2013/04/01

「0増5減」案 民主の一転反対は解せない

The Yomiuri Shimbun (Mar. 31, 2013)
DPJ's reversal of stance on electoral reform unreasonable
「0増5減」案 民主の一転反対は解せない(3月30日付・読売社説)

The largest opposition Democratic Party of Japan seems far too indifferent to a series of court rulings rebuking existing vote-value disparities.
 度重なる司法の厳しい警告に対して、鈍感すぎるのではないか。

Secretaries general of the major three political parties--the ruling Liberal Democratic Party, its junior coalition partner New Komeito and the DPJ--held a meeting Friday to discuss electoral reform. During the meeting, the ruling parties called for prompt passage of a bill to rezone electoral districts in the House of Representatives by slashing five seats without increasing any others in other single-seat constituencies. However, as the DPJ opposed the coalition's proposal, the three parties failed to agree.
 自民、公明、民主3党幹事長会談が開かれた。
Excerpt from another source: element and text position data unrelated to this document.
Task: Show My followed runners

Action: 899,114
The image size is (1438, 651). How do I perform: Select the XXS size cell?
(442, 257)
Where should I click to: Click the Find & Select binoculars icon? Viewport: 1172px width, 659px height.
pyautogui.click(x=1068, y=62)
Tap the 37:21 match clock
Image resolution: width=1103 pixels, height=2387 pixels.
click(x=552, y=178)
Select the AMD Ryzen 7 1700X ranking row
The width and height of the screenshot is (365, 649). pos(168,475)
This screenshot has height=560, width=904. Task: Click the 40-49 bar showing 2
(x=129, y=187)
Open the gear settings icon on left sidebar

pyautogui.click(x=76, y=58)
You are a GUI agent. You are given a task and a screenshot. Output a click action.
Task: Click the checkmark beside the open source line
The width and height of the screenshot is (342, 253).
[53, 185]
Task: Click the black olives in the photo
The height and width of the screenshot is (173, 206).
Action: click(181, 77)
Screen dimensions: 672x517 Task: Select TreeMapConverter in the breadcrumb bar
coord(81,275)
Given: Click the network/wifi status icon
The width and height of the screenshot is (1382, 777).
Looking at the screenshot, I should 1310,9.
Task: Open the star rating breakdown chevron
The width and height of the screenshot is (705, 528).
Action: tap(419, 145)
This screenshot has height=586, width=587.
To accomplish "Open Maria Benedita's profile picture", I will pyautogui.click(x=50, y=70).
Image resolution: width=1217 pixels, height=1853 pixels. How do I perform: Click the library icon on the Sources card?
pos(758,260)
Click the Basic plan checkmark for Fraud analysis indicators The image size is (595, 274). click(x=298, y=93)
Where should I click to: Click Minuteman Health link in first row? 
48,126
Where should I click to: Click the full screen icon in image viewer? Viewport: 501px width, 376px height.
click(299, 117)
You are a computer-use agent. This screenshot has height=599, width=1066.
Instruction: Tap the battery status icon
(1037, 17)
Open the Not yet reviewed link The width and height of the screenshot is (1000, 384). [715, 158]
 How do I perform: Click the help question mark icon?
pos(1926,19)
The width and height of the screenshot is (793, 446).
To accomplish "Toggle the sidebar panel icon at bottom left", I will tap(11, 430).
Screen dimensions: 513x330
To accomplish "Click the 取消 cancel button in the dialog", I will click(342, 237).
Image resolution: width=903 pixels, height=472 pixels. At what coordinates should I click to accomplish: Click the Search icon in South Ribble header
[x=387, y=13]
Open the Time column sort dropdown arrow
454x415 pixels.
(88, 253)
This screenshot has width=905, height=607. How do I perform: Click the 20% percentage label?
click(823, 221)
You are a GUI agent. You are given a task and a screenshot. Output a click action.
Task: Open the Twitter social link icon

自公両党は、衆院小選挙区定数の「0増5減」を実現する区割り法案を早期に成立させるよう求めたが、民主党は反対し、会談は平行線に終わった。

In 14 of 16 lawsuits filed against the government over the issue of lower house vote-value disparities, high courts have ruled the disparities unconstitutional.
 衆院選の「1票の格差」を巡る16件の行政訴訟で、各高裁は14件の「違憲」判決を出している。

Some of the rulings went too far in deeming the results of the Dec. 16 lower house election invalid. Still, both the ruling and opposition parties must take the courts' decisions declaring the disparities "unconstitutional" seriously. They should first pass the rezoning bill based on a proposal from the Council on the House of Representatives Electoral Districts before undertaking other electoral reform measures.
 中には「選挙無効」という行き過ぎた判断もあったが、与野党は「違憲」を重く受け止めねばならない。衆院選挙区画定審議会の勧告に基づいて格差を是正する区割り法案を先行処理すべきだ。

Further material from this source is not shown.